Given data >>
|---|

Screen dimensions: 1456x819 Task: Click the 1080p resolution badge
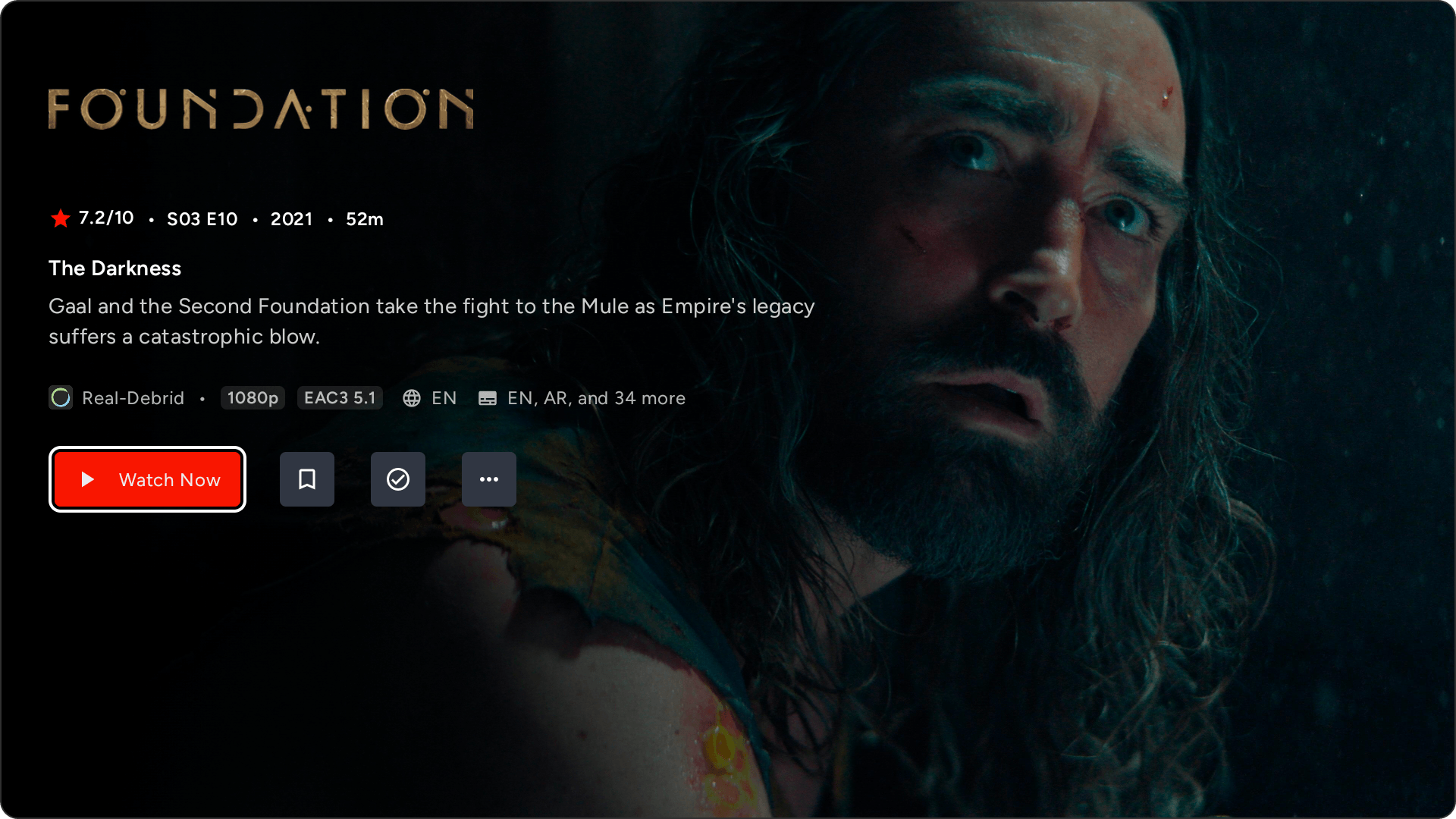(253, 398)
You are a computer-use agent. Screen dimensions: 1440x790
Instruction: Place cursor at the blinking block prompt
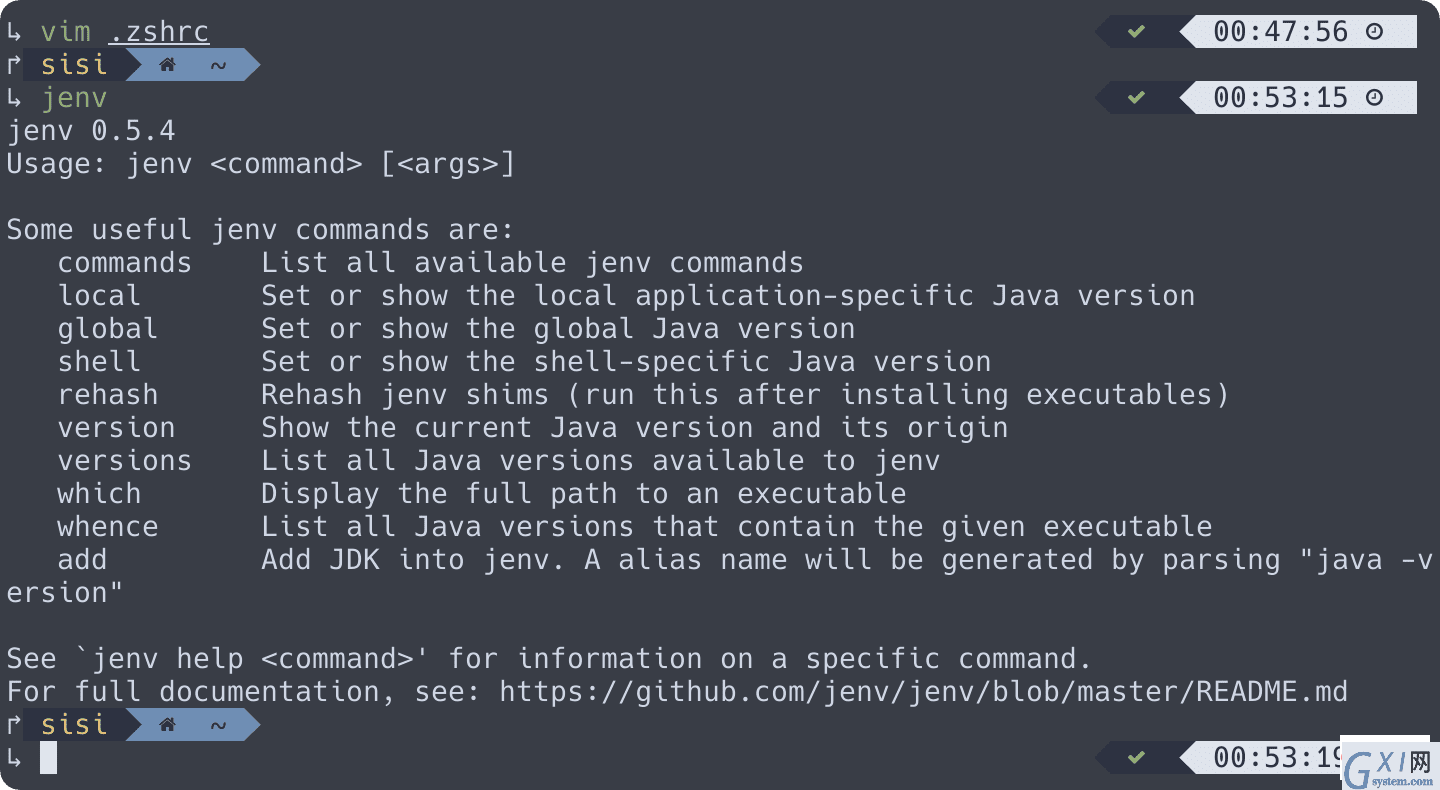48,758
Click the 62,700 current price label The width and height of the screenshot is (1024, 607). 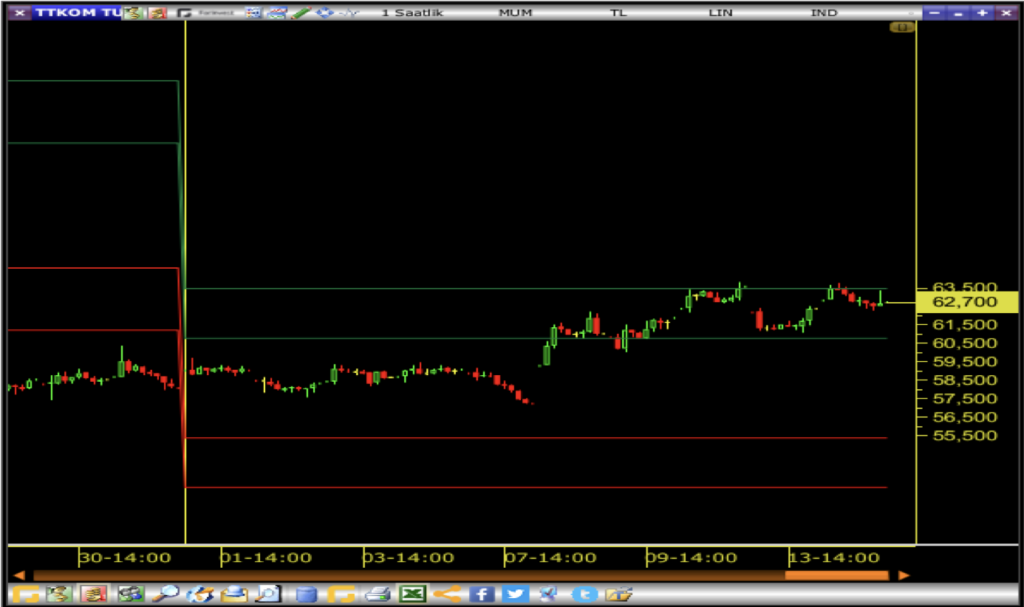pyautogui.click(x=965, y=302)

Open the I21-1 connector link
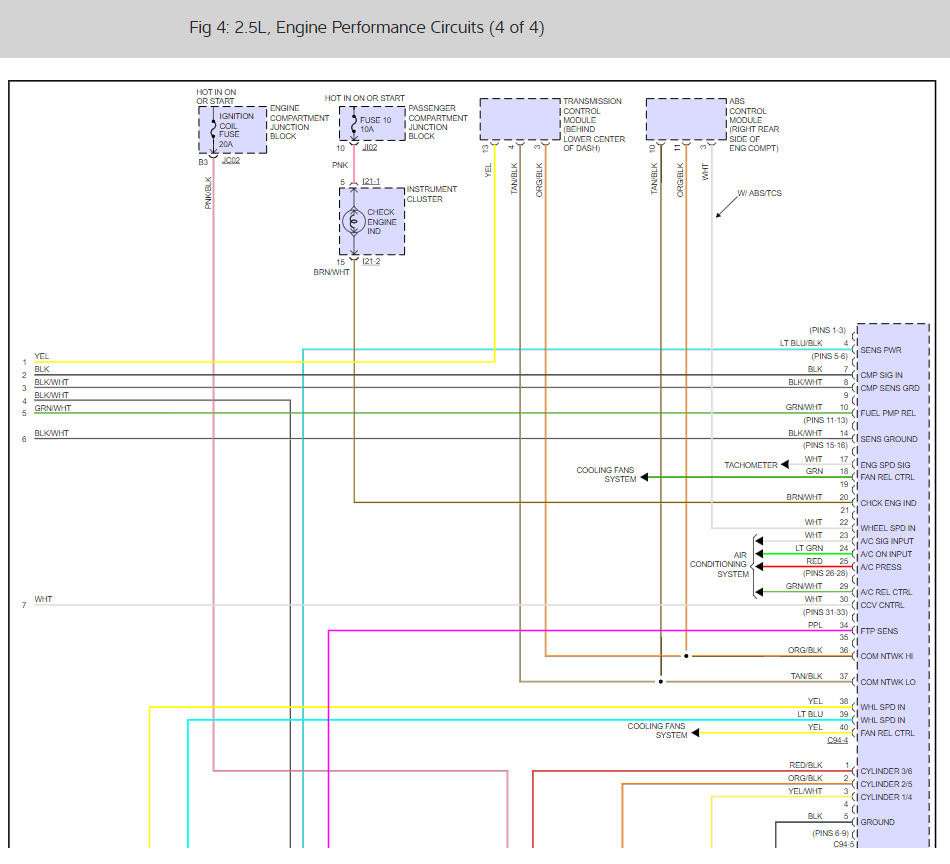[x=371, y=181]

|---|

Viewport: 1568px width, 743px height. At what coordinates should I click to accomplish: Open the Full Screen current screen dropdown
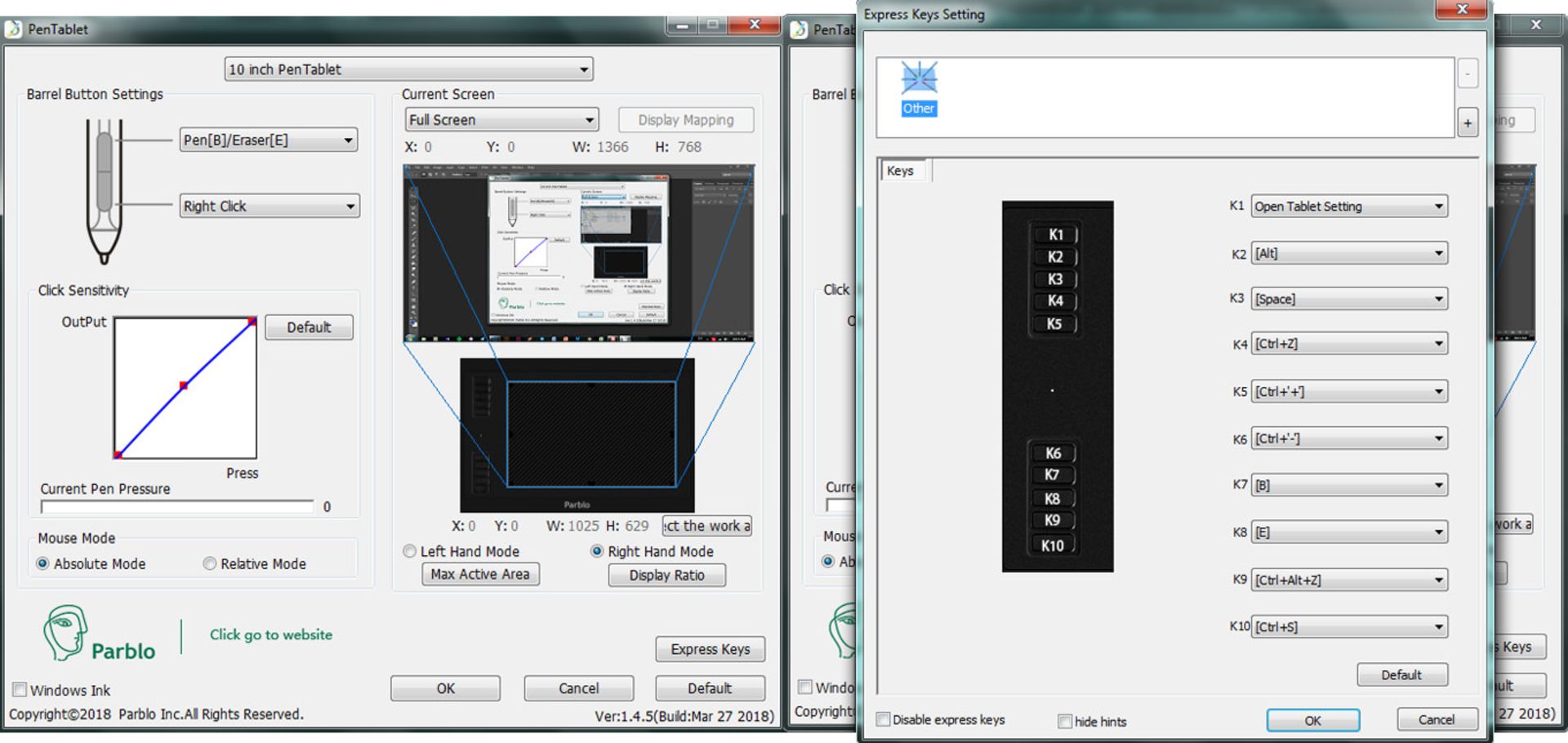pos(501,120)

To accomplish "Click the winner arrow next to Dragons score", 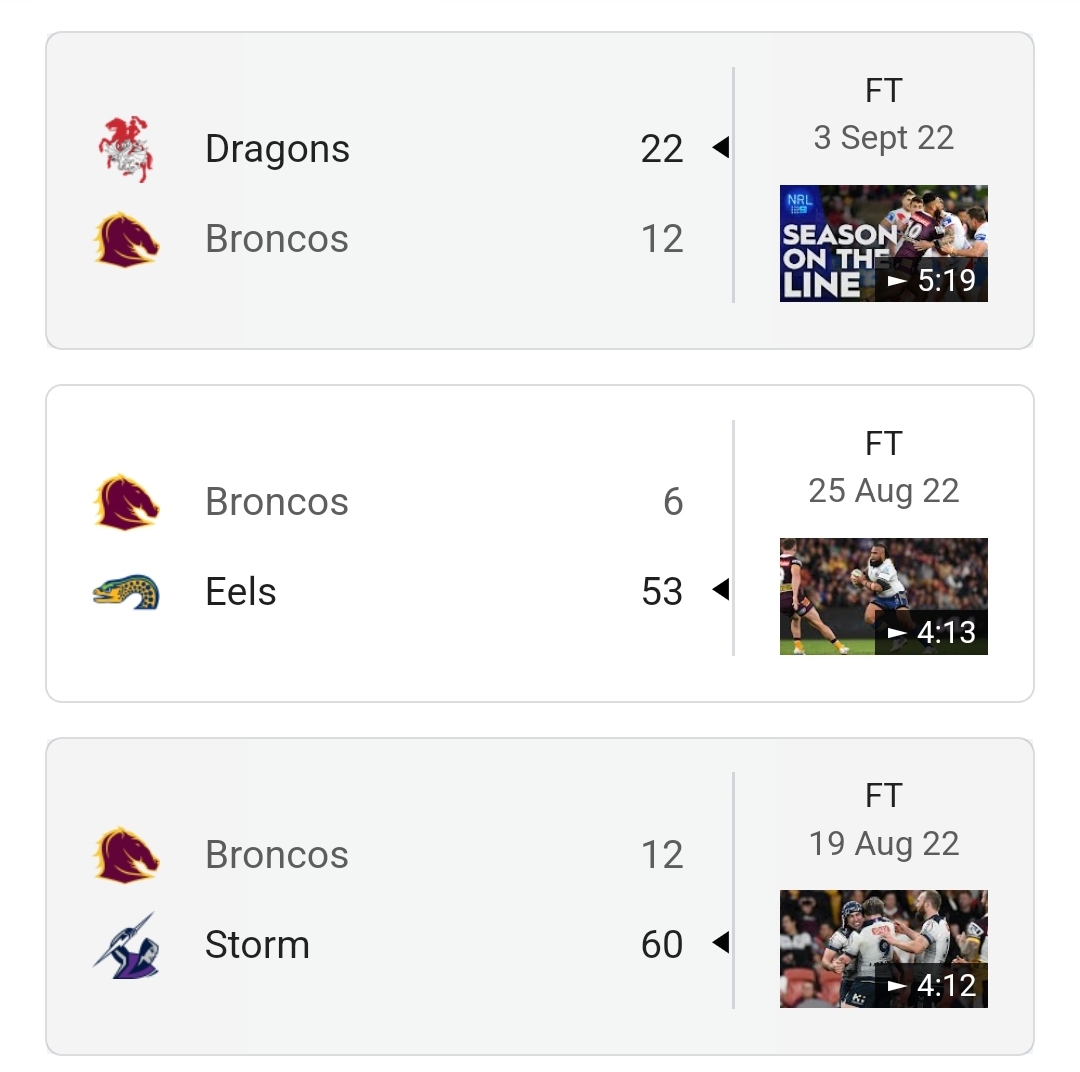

|---|

Count the lines in the records that contain the word "dimensions" and give only that number.

Answer >> 2